水の力は常に人間の力を超える。そして、自然災害は常に弱者に厳しい。著者は、防災教養の欠如に警鐘を鳴らす。上下流の天気の違い、漂流物の様子、時間差といった知識、ハザードマップ等について。科学技術の進歩、特に明治以降、治水、水運、水利用等が発達すると、益々、力づくで水をコントロールしようとした。しかし、著者はそれ一辺倒でいいのかと疑問を持つ。高度経済成長とともに、公害、環境問題やダム建設問題が大きくなる。
世界的なダム問題のきっかけの記述が興味深い。著者によると、エジプトのナセル大統領がアスワン・ハイダムを計画する。当初、アメリカの支援で始まったが、米ソ冷戦下、反米・非同盟のナセルにアメリカが激怒。支援を打ち切り、専門家がダムは環境上問題だというレポートを続々発表する。国際機関も追随する。ちなみに、アメリカは中国に次ぐ、世界の14%、5万のダムを持ち、建設中もあった。
これが、日本にも伝わり、ダム建設が社会的大問題となり、現在も続いている。著者は、ダムは最小限必要だが、地域住民の理解や自然体系の充分な配慮が前提だと力説する。
今や誰もが「地球温暖化の危機」に対する認識を持っている。大気中CO2濃度の上昇(このまま進むと、生物が生息できなくなると西沢潤一氏は警告する)、従来予想を超える洪水と渇水。海面上昇。バイオ燃料への評価と水問題・・・・・。
環境・生態系の激変。食料・水・資源・エネルギー等、人間の基礎的物質の連鎖。私に少なくとも理解できるのは、科学万能型治水型から、自然や水との共存共栄型への転換。時間はもうない。
本書は水文学(すいもんがく)のエッセー集だから、専門的知識よりも社会論、文明論、教育論に力点が置かれている。
徳川家康を源とする日本橋の上の高速道路の景観を憂う(同感)。日本人は五感を大切にし、自然と景観を大切にしてきたのに、と嘆く。浮世絵の「形のない雨」。雨ははかなさ、不安定さの象徴。霧、霞、雷、露等々。香り(本書で「追風用意」という言葉を初めて知った。古くから女性は和服に香を含ませて行きかう人に香りを贈る)
教育についても鋭い。土木は文化事業であり、土木史学は大事である。学問においてもジェネラリスト育成が大事で専門分化はダメ。技術者教育軽視を嘆く。

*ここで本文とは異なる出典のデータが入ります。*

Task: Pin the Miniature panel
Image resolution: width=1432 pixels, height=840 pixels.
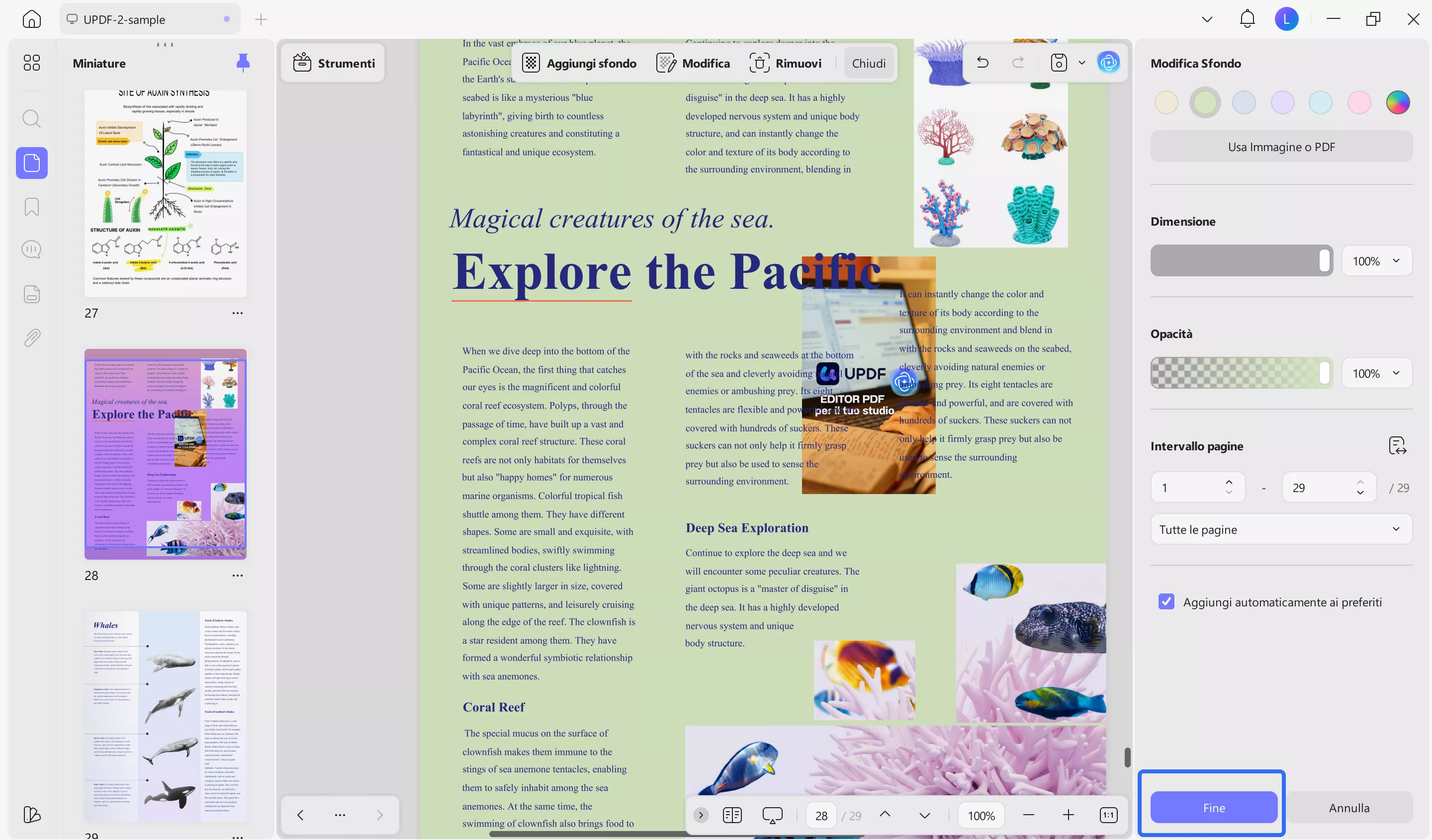Action: 243,63
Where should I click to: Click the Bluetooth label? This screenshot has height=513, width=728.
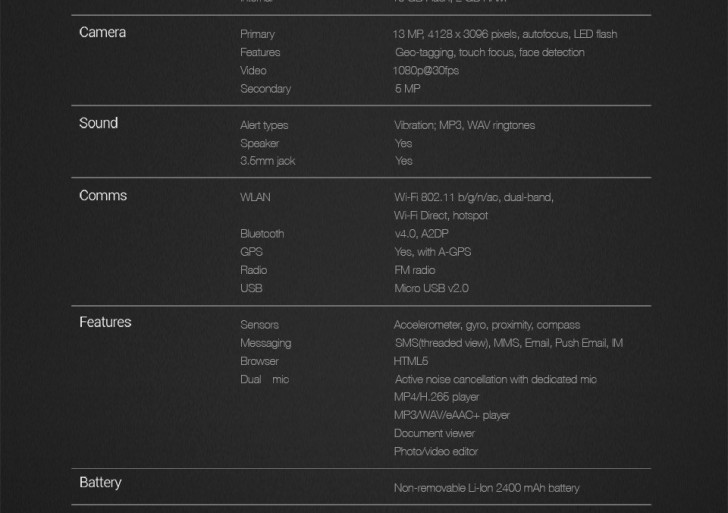[262, 234]
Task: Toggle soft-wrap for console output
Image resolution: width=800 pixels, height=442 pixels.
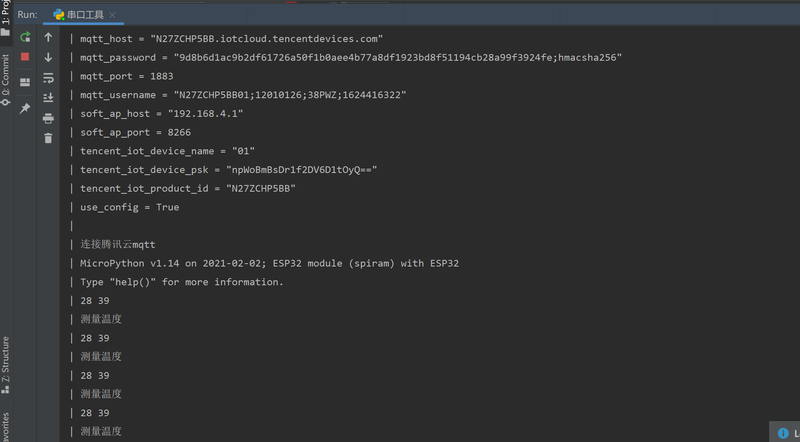Action: coord(48,78)
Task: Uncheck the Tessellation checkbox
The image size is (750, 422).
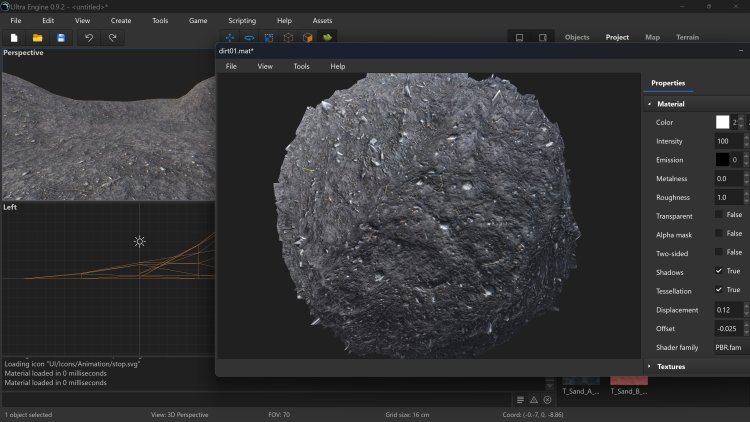Action: 719,290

国語教育に怒る。人に伝えるだけの国語教育(今はそれすら危ない)はダメ。国語教育は戦前の1/3。目、耳、口は小学校1年で教えるが、鼻は3年。夕は1年で朝は2年!カタカナ氾濫を憂う。漢字から創案した万葉仮名、平仮名、片仮名それぞれに意味があるのに。
歴史についても厳しい。傲慢。思い上がり、情報秘匿の戦前の苦い歴史の経験を生かせず、各国に比べ、反日教育のひどさを実感する。
専門分野を極めて行く上でジェネラリストになられたのか、元々ジェネラリストの肥沃な大地に水文学の権威という花が咲いたのかは知らないが、物静かな中に、情熱のエネルギーを著者が持っていることを知る私は、本書を通じても大先輩から、こんこんと諭されているような気分で読み終えた。水危機時代の水・日本人文化論。